After answering the question of which schools one can afford, how else does one decide where best to spend one’s college years? Of course, size matters. Some students are looking for a large university in an urban setting where the city itself plays an important role in one’s education. New York and Boston, for example, have become increasingly popular college destinations, but not, I suspect, for the classroom experience. But if one seeks small classes and strong, personal relationships with faculty, then liberal arts schools, which pride themselves on providing rich cultural and social experiences on a residential campus, are especially compelling. You can be on a campus with a human scale and still have plenty of things to do. Wesleyan is somewhat larger than most liberal arts colleges but much smaller than the urban or land grant universities. We feel that this gives our students the opportunity to choose a broad curriculum and a variety of cultural activities on campus, while still being small enough to encourage regular, sustained relationships among faculty and students.
All the selective small liberal arts schools boast of having a faculty of scholar-teachers, of a commitment to research and interdisciplinarity, and of encouraging community and service. So what sets us apart from one another after taking into account size, location, and financial aid packages? What are students trying to see when they visit Amherst and Wesleyan, or Tufts and Pomona?
As students scan the Wesleyan website, go to chatrooms and listen to current students talk about their experiences, I hope our they feel the brave exuberance and ambition of our students, the intelligence and care of our faculty, the playful yet demanding qualities of our community. I would like prospective students to get a sense our commitment to creating a diversity in which difference is embraced and not just tolerated, and to public service that is part of one’s education and approach to life. Our students have the courage to find new combinations of subjects to study, of people to meet, of challenges to face.
Whatever college or university students choose, I hope they get three things out of their education: discovering what they love to do; getting better at it; learning to share it with others.
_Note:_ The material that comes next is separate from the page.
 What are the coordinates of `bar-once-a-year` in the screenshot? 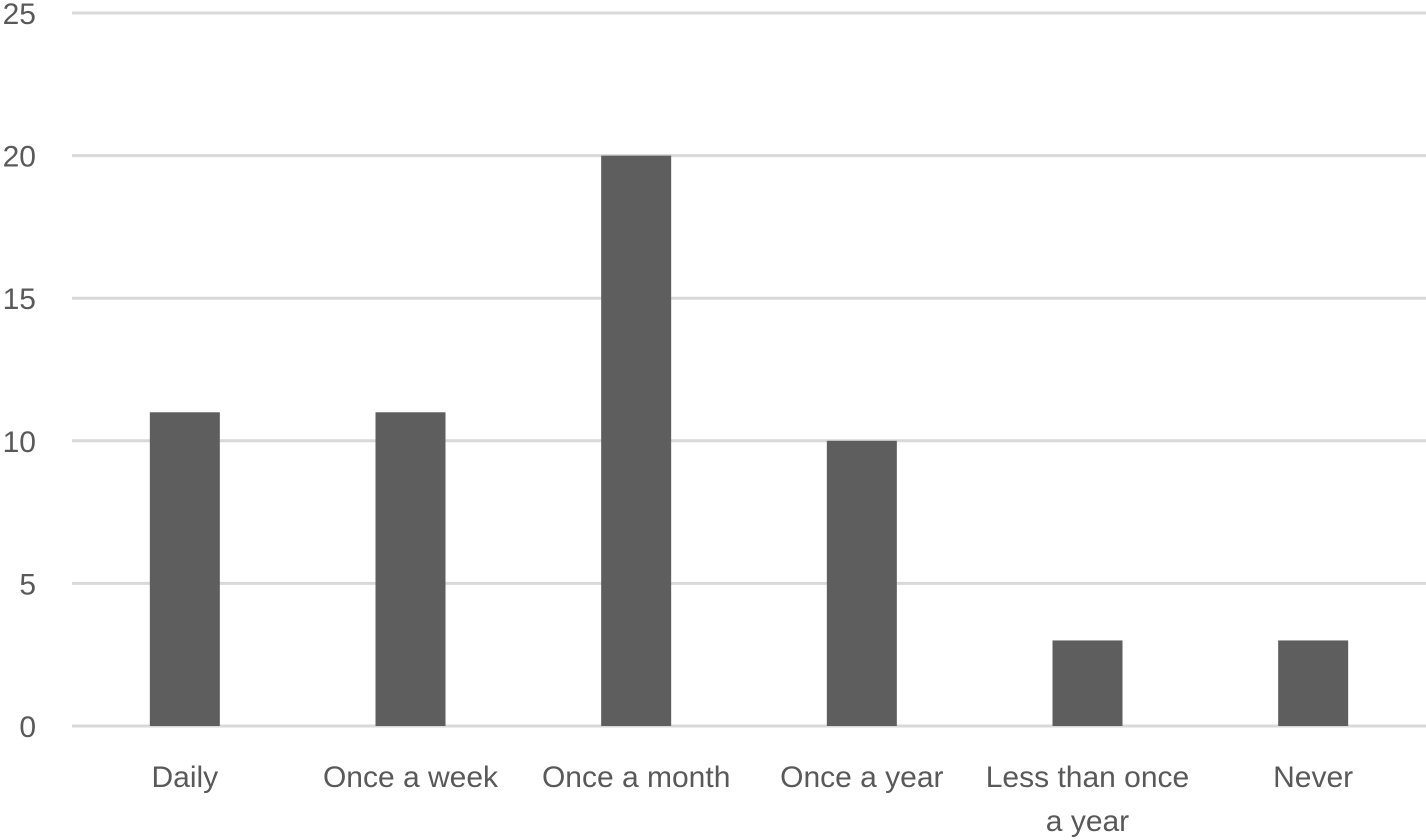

I explain a little bit more about that in this talk to admitted students a few years ago:
We all know that Wesleyan is hard to get into, but even in the group of highly selective schools, Wes is not for everybody. We aspire to be a community committed to boldness as well as to rigor, to idealism as well as to effectiveness. Whether in the sciences, arts, humanities or social sciences, our faculty and students are dedicated to explorations that invite originality as well as collaboration. The scholar-teacher model is at the heart of our curriculum. Our faculty are committed to teaching and to shaping their disciplines. At Wesleyan, we know how to work hard, but we also know how to enjoy the work we choose to do. That’s been magically appealing to me for more than 30 years. I bet the magic will appeal many of those who are still in the process of getting to know our extraordinary university.